To run TFDV on Google Cloud, the TFDV wheel file must be downloaded and provided to the Dataflow workers. Download the wheel file to the current directory as follows:

pip download tensorflow_data_validation \
--no-deps \
--platform manylinux1_x86_64 \
--only-binary=:all:

The following snippet shows an example usage of TFDV on Google Cloud:


import tensorflow_data_validation as tfdv
from apache_beam.options.pipeline_options import PipelineOptions, GoogleCloudOptions, StandardOptions, SetupOptions

PROJECT_ID = ''
JOB_NAME = ''
GCS_STAGING_LOCATION = ''
GCS_TMP_LOCATION = ''
GCS_DATA_LOCATION = ''
# GCS_STATS_OUTPUT_PATH is the file path to which to output the data statistics
# result.
GCS_STATS_OUTPUT_PATH = ''

PATH_TO_WHL_FILE = ''


# Create and set your PipelineOptions.
options = PipelineOptions()

# For Cloud execution, set the Cloud Platform project, job_name,
# staging location, temp_location and specify DataflowRunner.
google_cloud_options = options.view_as(GoogleCloudOptions)
google_cloud_options.project = PROJECT_ID
google_cloud_options.job_name = JOB_NAME
google_cloud_options.staging_location = GCS_STAGING_LOCATION
google_cloud_options.temp_location = GCS_TMP_LOCATION
options.view_as(StandardOptions).runner = 'DataflowRunner'

setup_options = pipeline_options.view_as(SetupOptions)
# PATH_TO_WHL_FILE should point to the downloaded tfdv wheel file.
setup_options.extra_packages = [PATH_TO_WHL_FILE]

tfdv.generate_statistics_from_tfrecord(GCS_DATA_LOCATION,
                                       output_path=GCS_STATS_OUTPUT_PATH,
                                       pipeline_options=pipeline_options)

In this case, the generated statistics proto is stored in a TFRecord file written to GCS_STATS_OUTPUT_PATH.

Inferring a schema over the data

The schema describes the expected properties of the data.

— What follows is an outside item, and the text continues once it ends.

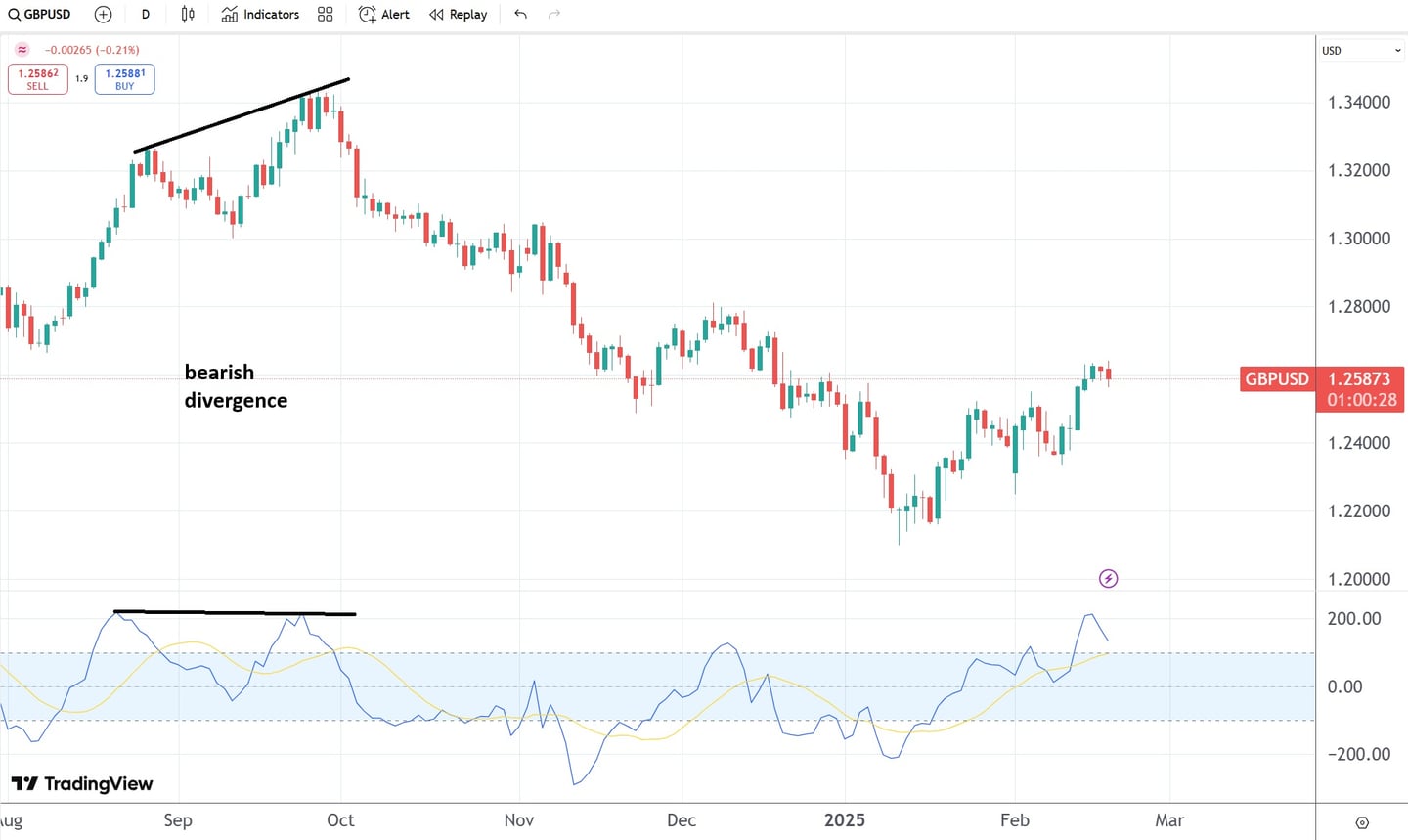Open the candle chart style selector
Image resolution: width=1408 pixels, height=840 pixels.
point(188,14)
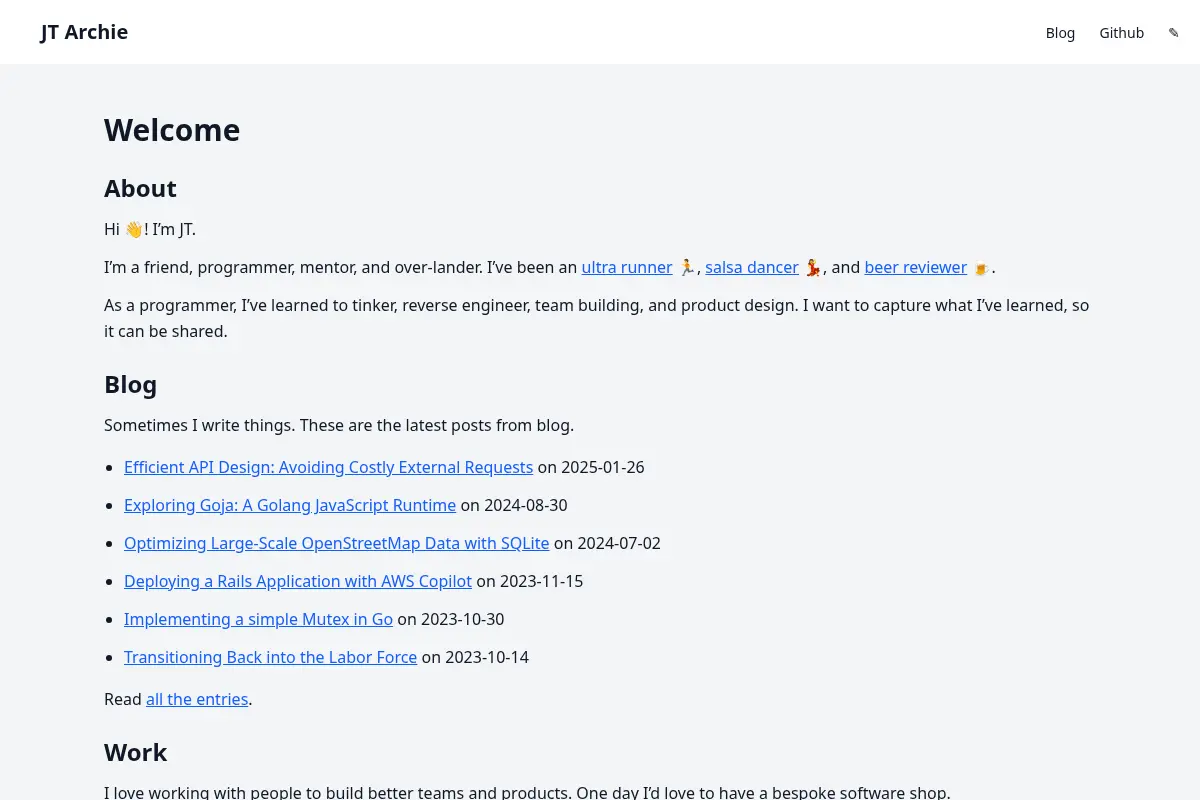
Task: Open the Blog navigation item
Action: click(x=1060, y=33)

Some of these properties are:

  • which features are expected to be present
  • their type
  • the number of values for a feature in each example
  • the presence of each feature across all examples
  • the expected domains of features.

In short, the schema describes the expectations for "correct" data and can thus be used to detect errors in the data (described below). Moreover, the same schema can be used to set up Tensorflow Transform for data transformations. Note that the schema is expected to be fairly static, e.g., several datasets can conform to the same schema, whereas statistics (described above) can vary per dataset.

Since writing a schema can be a tedious task, especially for datasets with lots of features, TFDV provides a method to generate an initial version of the schema based on the descriptive statistics:

    schema = tfdv.infer_schema(stats)

In general, TFDV uses conservative heuristics to infer stable data properties from the statistics in order to avoid overfitting the schema to the specific dataset. It is strongly advised to review the inferred schema and refine it as needed, to capture any domain knowledge about the data that TFDV's heuristics might have missed.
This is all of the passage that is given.